Although there are no stars in the Hollow Moon, the open region beyond the Skyshield is home to a scattering of tiny, flashing points of light, which occasionally move about. To natives of the moon, these "Shimmerlights" are believed to be many things, from distant fireflies to Immortal omens to benign spirits of the dead; in reality, most are flecks of phosphorescent quartz or reflective mica floating in the gravity-free void. They are most visible during the darkest portion of the lunar "day", as this is when light shines upward through the Nearside maria and can be reflected back down to the setting's watching inhabitants.

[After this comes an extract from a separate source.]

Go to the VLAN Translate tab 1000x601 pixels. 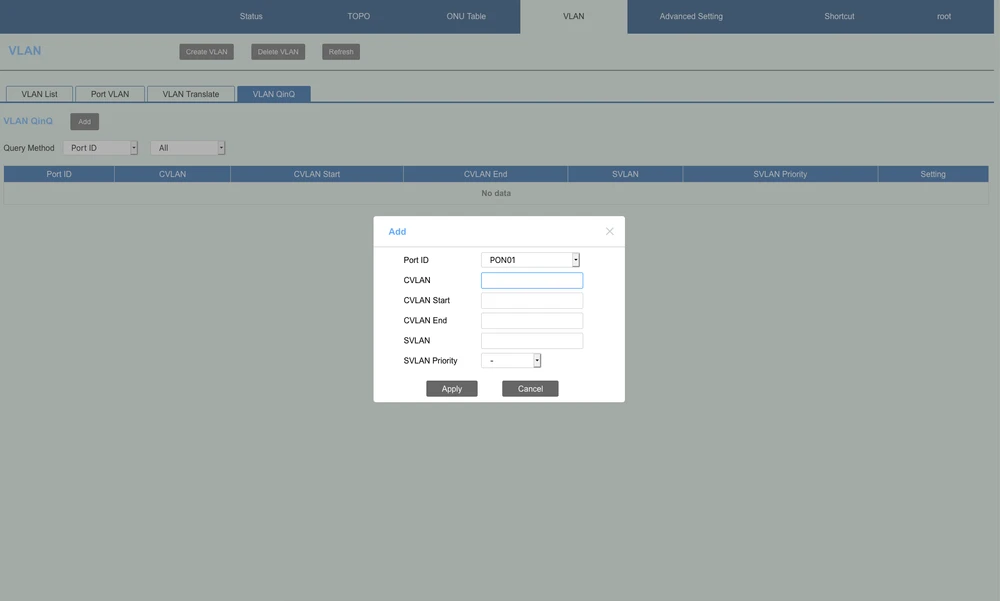coord(190,94)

While the peninsulas of land that protrude into the Farside have an atmosphere that's about half as thick as Mystara's, even this meagre air tapers away, by the time one moves about 200 miles past the Nearside/Farside border. The central Farside, itself, is totally devoid of an atmosphere. Hence, although it's entirely possible to circumnavigate the Firmament by walking around the rim of the moon's crystalline hemisphere, only a voidship or other method of space-travel can carry anyone to its very centre.